The following are steps that can be taken if you are a tenant in the state of Indiana and have discovered or suspect the presence of mold in your home. First, make sure to document all actions taken in regards to the mold detection. Write a letter detailing the problem with the unit and the actions you wish your landlord to take and in what time frame. In many cases suspected or known mold growth is accompanied by a leak or moisture intrusion of some kind. If there is a leak or excessive amount of moisture in the unit, it is the landlord’s responsibility to fix the problem. Again, if these conditions are the fault of the tenant, it is the tenant’s responsibility to remedy the issue, not the landlord. After detailing your complaint in writing, send it to the landlord via certified mail. This will give you documentation that the landlord received the letter. Include any images of the problem. Make sure to keep a copy of the complaint letter for your records as well as any images you attached. If the landlord refuses to fix the problem in a reasonable time frame, you may have to take the landlord to court. Again, contact a lawyer prior to taking further action, as they can provide more detailed information on the subject. If you are the prevailing party in litigation against your landlord you may be able to recover the following as per code IC 32-31-8-6: actual damages and consequential damages, attorney’s fees and court costs, injunctive relief, or any other remedy appropriate under the circumstances.

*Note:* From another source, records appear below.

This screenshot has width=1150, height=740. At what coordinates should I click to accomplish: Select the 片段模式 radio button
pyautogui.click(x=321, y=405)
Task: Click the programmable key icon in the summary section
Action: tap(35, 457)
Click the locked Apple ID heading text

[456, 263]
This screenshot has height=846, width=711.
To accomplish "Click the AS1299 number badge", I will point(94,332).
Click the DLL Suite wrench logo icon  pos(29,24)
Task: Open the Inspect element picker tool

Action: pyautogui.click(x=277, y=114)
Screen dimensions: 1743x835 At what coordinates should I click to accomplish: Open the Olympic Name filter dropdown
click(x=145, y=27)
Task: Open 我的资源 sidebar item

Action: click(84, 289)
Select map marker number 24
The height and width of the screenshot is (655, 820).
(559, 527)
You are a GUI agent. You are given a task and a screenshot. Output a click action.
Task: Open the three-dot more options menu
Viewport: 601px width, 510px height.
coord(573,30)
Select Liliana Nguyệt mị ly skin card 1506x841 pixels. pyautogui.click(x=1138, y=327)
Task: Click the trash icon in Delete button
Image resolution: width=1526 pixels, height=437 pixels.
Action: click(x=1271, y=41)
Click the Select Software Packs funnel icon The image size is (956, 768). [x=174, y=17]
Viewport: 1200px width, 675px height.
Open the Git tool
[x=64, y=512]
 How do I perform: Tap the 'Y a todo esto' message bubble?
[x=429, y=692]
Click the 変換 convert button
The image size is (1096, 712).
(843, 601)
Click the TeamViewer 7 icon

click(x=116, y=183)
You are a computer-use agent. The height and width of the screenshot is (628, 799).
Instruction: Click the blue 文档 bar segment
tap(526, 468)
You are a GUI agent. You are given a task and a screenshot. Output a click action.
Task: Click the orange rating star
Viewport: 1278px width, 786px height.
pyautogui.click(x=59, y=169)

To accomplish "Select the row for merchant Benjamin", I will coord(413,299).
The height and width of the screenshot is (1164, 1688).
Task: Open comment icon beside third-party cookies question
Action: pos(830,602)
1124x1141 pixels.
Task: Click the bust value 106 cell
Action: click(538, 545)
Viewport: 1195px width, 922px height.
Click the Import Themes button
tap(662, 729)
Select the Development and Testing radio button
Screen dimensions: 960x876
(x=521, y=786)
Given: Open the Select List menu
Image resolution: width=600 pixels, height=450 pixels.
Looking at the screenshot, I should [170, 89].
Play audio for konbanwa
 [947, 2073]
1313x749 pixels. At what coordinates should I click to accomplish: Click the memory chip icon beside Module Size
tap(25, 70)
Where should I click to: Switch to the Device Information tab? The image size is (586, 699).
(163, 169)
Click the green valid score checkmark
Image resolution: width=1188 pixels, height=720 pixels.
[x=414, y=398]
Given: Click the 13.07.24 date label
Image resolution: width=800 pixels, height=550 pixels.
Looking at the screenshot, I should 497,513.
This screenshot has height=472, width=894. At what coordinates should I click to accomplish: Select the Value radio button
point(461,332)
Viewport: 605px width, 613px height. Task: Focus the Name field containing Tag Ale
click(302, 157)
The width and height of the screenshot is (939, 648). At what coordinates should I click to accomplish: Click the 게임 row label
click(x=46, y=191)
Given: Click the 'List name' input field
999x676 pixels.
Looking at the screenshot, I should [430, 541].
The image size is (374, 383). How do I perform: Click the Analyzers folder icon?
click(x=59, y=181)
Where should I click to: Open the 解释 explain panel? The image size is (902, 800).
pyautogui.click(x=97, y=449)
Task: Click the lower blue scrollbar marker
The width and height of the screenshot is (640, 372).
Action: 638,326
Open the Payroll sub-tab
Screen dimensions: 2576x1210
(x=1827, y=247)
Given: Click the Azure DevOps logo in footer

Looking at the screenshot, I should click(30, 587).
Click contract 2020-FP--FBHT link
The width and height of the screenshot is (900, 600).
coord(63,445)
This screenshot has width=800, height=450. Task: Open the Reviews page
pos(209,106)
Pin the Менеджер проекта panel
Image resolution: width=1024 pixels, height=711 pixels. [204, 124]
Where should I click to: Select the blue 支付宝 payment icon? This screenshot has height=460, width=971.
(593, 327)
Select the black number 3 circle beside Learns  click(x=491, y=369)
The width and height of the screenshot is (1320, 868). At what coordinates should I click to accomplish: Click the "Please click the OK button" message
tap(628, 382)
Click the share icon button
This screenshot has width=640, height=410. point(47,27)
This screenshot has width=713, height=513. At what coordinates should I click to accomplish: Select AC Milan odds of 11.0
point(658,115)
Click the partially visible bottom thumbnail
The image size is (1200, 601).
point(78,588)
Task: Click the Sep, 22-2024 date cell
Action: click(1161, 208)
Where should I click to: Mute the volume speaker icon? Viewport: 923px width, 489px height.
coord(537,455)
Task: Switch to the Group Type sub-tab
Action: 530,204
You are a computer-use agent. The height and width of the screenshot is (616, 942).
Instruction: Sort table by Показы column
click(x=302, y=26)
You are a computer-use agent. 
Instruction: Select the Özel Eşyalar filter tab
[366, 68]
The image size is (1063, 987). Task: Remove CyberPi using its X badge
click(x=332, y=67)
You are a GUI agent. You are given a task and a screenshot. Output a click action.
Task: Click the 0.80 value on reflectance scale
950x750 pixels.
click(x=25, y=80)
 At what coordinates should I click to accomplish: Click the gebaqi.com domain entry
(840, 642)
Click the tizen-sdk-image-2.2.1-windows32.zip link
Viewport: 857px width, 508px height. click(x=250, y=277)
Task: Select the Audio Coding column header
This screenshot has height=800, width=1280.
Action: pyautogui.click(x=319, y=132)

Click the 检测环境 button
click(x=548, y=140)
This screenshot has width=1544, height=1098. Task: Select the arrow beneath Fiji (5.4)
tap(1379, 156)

As a current or future Indiana resident, it is crucial to know your rights as a tenant in this state. One of these rights includes the right to a safe, habitable home. Due to the possible adverse health effects associated with mold exposure, if a structure contains high levels of toxic mold spores it should be deemed uninhabitable. If you know or suspect that mold may be present on your rental property, having the proper mold inspection and testing done will indicate if your suspicions are founded. Do not put your life, or the lives of the ones you love, in jeopardy.